TEXT BLOCK |
+++++

Please see Cartography - Calendar of
Exhibitions for a current calendar of exhibitions.
Click
here for archive of past exhibitions.
November 7, 2023 - January 20,
2024 - Victoria, Seychelles
The new Seychelles National
Gallery, located inside the National Library building, will hold its
first exhibition: The Seychelles: A Journey through the History of
Maps (1482-1830). There will be around 40 maps and models of
ships that sailed the Indian Ocean on display. The majority of maps
were obtained from museums in France. Additionally there will be
exceptional old artifacts linked to navigation and astronomy.
September 18, 2023 - January 30,
2024 – Minneapolis
Eyes
on the World : Cartography in the Age of Sail is
an exhibit from the James Ford Bell Library which features a wide
range of maps and atlases produced by cartographers and printers from
the 15th through the 18th century. These cartographers grappled with
reconciling traditional world views with the constantly changing new
information European travelers of all sorts brought back from around
the globe. Exhibition is on view in Elmer L. Andersen Library, Bell
Gallery (ground floor), 222 21st Ave S. Open during library hours (9
a.m. to 5 p.m. on Monday, Tuesday, and Friday; and 9 a.m. to 7 p.m.
on Wednesday and Thursday).
July 29, 2023 - January 31, 2024
– Corsica
The Corsican Museum invites you to travel and
discover the world of maps. Cartografia, Corsica in maps 1520-1900
brings together geography and history in a corpus of representations
of the island and the Mediterranean traced under the eye of the
cosmographer, the politician, the military, the hydrographer. The
exhibition, of over 300 items, presents a selection of ancient
documents, maps and plans, books and atlases.

+++++

RECORDS |
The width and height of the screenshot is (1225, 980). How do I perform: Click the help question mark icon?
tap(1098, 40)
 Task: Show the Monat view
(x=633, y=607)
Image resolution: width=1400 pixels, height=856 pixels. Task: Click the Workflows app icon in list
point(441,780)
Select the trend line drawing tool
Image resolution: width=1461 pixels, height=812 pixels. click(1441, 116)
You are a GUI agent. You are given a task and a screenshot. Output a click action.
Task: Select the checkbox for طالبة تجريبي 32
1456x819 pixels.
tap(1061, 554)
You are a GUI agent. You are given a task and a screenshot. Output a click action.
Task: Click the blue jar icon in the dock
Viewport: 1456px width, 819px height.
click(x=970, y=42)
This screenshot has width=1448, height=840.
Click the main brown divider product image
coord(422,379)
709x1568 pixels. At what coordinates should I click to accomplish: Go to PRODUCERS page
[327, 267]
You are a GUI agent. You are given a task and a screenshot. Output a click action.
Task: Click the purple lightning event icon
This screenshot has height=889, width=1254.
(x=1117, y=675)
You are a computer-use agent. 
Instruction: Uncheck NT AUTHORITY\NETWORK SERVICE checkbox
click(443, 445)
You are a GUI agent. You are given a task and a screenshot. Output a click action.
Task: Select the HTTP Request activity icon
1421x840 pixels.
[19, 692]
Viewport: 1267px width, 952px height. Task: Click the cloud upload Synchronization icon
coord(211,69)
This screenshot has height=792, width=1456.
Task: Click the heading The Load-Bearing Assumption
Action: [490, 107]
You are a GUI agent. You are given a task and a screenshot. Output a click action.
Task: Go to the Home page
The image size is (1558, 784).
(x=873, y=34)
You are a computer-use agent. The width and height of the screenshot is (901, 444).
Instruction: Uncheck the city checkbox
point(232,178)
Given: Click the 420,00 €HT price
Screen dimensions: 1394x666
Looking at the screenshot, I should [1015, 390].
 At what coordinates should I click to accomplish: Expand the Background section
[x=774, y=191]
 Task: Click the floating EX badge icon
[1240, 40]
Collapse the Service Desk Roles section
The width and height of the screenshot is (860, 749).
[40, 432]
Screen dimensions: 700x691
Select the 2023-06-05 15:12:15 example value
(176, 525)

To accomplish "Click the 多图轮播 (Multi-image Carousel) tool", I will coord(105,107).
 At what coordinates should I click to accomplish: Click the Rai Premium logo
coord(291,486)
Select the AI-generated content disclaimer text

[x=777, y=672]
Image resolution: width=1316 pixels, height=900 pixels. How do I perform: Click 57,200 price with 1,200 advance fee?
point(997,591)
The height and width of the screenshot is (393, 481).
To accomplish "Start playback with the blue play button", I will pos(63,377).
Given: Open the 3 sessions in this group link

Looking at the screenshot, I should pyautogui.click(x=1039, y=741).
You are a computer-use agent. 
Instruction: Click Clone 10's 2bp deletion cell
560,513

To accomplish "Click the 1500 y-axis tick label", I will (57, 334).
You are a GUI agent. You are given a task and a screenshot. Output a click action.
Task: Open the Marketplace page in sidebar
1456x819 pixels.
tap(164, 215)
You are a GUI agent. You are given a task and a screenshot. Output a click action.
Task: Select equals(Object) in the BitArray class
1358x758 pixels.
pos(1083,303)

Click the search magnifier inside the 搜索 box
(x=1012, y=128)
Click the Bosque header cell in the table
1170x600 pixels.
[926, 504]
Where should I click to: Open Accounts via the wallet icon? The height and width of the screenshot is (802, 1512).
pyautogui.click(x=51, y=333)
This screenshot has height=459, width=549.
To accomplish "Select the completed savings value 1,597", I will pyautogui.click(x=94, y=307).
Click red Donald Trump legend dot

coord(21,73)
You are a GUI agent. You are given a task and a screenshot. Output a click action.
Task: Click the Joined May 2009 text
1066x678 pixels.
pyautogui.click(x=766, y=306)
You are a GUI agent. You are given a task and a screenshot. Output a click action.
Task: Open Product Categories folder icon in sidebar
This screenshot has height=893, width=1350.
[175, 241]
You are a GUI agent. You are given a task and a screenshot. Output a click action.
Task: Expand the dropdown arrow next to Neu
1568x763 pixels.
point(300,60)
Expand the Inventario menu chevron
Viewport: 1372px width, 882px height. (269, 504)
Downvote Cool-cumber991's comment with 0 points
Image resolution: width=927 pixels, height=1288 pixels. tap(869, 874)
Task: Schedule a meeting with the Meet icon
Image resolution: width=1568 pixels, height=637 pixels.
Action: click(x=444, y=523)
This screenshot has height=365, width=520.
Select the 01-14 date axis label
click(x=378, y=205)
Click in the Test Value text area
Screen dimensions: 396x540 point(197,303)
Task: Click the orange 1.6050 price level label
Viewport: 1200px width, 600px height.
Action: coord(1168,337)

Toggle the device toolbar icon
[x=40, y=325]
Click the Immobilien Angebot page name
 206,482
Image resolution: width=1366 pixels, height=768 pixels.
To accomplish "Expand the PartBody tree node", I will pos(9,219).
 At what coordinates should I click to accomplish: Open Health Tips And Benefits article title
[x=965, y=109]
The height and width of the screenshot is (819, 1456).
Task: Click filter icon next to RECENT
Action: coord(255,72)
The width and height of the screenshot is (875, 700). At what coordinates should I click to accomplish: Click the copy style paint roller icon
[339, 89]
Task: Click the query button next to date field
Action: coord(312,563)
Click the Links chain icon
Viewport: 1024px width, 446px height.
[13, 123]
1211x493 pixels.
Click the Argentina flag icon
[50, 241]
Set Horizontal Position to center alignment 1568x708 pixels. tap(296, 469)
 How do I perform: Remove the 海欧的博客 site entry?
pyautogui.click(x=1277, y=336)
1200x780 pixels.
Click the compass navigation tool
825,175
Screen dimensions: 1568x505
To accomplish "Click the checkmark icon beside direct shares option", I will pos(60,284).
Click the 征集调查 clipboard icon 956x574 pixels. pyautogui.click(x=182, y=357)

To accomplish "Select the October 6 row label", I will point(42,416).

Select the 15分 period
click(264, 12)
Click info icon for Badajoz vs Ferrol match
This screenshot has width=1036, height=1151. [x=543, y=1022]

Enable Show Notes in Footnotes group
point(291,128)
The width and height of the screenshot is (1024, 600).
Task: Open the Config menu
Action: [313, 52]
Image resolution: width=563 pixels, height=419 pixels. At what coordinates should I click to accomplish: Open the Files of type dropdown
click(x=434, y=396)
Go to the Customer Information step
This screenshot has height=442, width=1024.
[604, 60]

+++++

EXERCISE REQUIREMENTS |
(1) According to the map exhibition listing, what did the cartographers featured in the Minneapolis exhibit struggle with, and where did the new information come from? Answer in one to three sentences.
(2) Rewrite the entries starting at the first line and ending at the line that contains "Image resolution: width=1461", substituting "Goal" for "Task" and leaving everything else unchanged. Return only those lines.

RESULTS FOR EACH TASK |
(1) The cartographers struggled to reconcile traditional world views with constantly changing new information. European travelers of all sorts brought that information back from around the globe.

(2)
The width and height of the screenshot is (1225, 980). How do I perform: Click the help question mark icon?
tap(1098, 40)
 Goal: Show the Monat view
(x=633, y=607)
Image resolution: width=1400 pixels, height=856 pixels. Goal: Click the Workflows app icon in list
point(441,780)
Select the trend line drawing tool
Image resolution: width=1461 pixels, height=812 pixels. click(1441, 116)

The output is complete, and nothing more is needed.